Infinis intends submitting planning applications this spring to Scottish Borders Council for seven turbines up to 126.5m in height (to blade tip) at Cummings Hill, with another 20 similar in size earmarked for Windy Edge.

But Philip Kerr, chair of Chesters Wind Farm Action Group, and his opposite number at the Hermitage Action Group, Malcolm McGregor, want Scottish Borders councillors to contact local authority representatives in the Longhorsley area of Northumberland and get an update concerning what they described as the “dreadful experience” of the local community during Infinis’ construction of the Wingates wind farm.

The two men’s concerns were exacerbated after several recent incidents in Northumberland, including a vehicle delivering a turbine part becoming stuck for over an hour and another, in December, when a crane blocked the same road after icy conditions caused it to skid.

Details of the proposed traffic routes which Infinis hope to use for its construction traffic to the two Borders developments are expected to be submitted shortly, along with the planning applications. These, said Mr McGregor, will need detailed and careful scrutiny to determine their viability.

“We are all aware of the nature of the roads in Upper Liddesdale and how vital their continued accessibility for the whole community of Liddesdale, including Newcastleton, is,” Mr McGregor told TheSouthern. He went on: “The thought of the emergency services, school buses and residents on their way to and from their workplace, being caught up in these sort of road blockages and slow-moving loads, as experienced in Northumberland, would be a nightmare. Our road network in this part of the Borders was never designed for these kinds of abnormal loads being placed upon them – they struggle enough with the forestry wagons as it is.

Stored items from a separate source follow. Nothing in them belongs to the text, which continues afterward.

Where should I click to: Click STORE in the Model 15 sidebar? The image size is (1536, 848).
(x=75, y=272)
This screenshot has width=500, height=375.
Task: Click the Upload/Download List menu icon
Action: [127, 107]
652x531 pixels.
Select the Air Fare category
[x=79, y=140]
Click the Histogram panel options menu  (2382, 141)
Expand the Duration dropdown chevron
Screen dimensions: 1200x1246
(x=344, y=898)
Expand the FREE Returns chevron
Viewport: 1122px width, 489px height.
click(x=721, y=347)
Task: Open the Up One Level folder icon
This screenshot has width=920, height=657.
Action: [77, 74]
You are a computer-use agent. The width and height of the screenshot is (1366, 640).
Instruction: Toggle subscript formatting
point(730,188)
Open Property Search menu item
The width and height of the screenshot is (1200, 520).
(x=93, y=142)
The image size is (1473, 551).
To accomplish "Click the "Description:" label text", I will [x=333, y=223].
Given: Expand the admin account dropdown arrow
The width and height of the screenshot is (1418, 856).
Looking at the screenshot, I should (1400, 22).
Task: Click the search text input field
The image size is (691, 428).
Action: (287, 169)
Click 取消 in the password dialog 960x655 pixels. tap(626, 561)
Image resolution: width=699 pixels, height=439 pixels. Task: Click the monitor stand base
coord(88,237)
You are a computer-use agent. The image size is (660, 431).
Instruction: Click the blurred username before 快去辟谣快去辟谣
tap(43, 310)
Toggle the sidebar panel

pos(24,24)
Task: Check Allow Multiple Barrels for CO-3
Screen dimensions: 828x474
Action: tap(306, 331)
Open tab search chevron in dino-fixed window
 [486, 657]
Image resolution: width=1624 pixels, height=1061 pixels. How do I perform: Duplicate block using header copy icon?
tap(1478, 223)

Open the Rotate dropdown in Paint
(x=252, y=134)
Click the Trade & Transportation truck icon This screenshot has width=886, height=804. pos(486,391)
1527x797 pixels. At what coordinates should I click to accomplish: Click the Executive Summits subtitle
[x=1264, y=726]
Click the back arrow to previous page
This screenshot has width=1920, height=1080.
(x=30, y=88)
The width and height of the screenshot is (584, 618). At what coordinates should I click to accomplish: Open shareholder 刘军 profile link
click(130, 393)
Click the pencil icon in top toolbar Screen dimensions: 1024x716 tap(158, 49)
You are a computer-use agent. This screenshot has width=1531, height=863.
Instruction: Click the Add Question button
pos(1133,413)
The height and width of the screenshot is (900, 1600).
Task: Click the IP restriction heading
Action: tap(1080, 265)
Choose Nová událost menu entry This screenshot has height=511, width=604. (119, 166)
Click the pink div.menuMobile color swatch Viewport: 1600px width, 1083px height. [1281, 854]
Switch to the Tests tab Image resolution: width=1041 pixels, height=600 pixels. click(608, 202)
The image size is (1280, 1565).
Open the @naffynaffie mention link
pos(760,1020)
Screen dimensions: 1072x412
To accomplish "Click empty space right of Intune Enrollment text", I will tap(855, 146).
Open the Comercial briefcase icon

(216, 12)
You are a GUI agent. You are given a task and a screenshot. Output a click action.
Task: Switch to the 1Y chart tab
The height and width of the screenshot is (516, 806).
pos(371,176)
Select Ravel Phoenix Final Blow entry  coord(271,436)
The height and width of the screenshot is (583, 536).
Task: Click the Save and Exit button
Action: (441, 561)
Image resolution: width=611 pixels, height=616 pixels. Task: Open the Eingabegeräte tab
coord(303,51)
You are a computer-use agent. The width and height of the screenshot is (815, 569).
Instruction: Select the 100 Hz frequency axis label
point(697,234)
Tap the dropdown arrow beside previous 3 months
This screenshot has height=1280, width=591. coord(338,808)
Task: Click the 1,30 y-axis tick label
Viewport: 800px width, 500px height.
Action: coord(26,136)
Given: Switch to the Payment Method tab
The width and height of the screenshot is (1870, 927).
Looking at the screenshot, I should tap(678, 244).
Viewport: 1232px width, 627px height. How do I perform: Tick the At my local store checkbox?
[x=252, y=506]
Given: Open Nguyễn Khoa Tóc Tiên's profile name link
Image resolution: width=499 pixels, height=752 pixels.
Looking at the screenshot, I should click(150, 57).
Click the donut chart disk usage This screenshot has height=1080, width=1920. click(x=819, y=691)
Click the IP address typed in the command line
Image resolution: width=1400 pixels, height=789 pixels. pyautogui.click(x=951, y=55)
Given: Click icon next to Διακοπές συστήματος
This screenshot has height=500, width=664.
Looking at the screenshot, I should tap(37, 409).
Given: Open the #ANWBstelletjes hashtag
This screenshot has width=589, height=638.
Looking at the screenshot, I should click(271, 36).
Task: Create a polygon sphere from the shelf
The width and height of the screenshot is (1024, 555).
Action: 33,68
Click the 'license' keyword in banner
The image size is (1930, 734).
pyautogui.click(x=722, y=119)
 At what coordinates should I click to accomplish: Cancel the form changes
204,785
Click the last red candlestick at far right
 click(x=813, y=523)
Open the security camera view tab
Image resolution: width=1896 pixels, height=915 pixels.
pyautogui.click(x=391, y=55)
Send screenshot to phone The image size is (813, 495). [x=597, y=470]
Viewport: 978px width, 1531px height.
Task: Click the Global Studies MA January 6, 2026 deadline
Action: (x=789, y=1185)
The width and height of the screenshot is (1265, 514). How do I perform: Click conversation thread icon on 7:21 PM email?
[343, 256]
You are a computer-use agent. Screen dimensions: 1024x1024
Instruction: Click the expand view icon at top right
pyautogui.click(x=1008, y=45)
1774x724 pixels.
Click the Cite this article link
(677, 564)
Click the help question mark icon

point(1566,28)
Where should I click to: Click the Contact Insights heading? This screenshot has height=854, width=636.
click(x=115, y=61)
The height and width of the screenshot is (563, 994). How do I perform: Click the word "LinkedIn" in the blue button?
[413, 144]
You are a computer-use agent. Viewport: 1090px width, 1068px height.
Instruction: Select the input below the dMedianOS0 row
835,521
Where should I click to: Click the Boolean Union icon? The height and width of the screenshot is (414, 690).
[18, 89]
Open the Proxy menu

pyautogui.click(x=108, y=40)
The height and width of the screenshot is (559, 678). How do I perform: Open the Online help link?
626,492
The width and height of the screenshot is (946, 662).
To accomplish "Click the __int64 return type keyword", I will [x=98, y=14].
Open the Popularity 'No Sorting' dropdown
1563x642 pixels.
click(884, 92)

“Obviously, the thought of hundreds of loads of aggregates for the turbine foundations, passing along the roads as well, and possibly through the Holm, will make matters even worse.”

A recent letter to the developers from SBC planning officer John Hiscox highlighted a number of concerns from the council, including the potential traffic impact and, in particular, the traffic impact on Chesters village.

In their response to Mr Hiscox, the agents for Infinis, Jones Lang LaSalle, said the local authority’s fears on a number of matters – which also includes the potential visual impact from such iconic landmarks as the Carter Bar – were noted.

“Only once all of the assessments are concluded and the potential effects known will it be appropriate to consider and arrive at a view as to the acceptance or otherwise of the proposals,” stated Jones Lang LaSalle director Craig Wallace.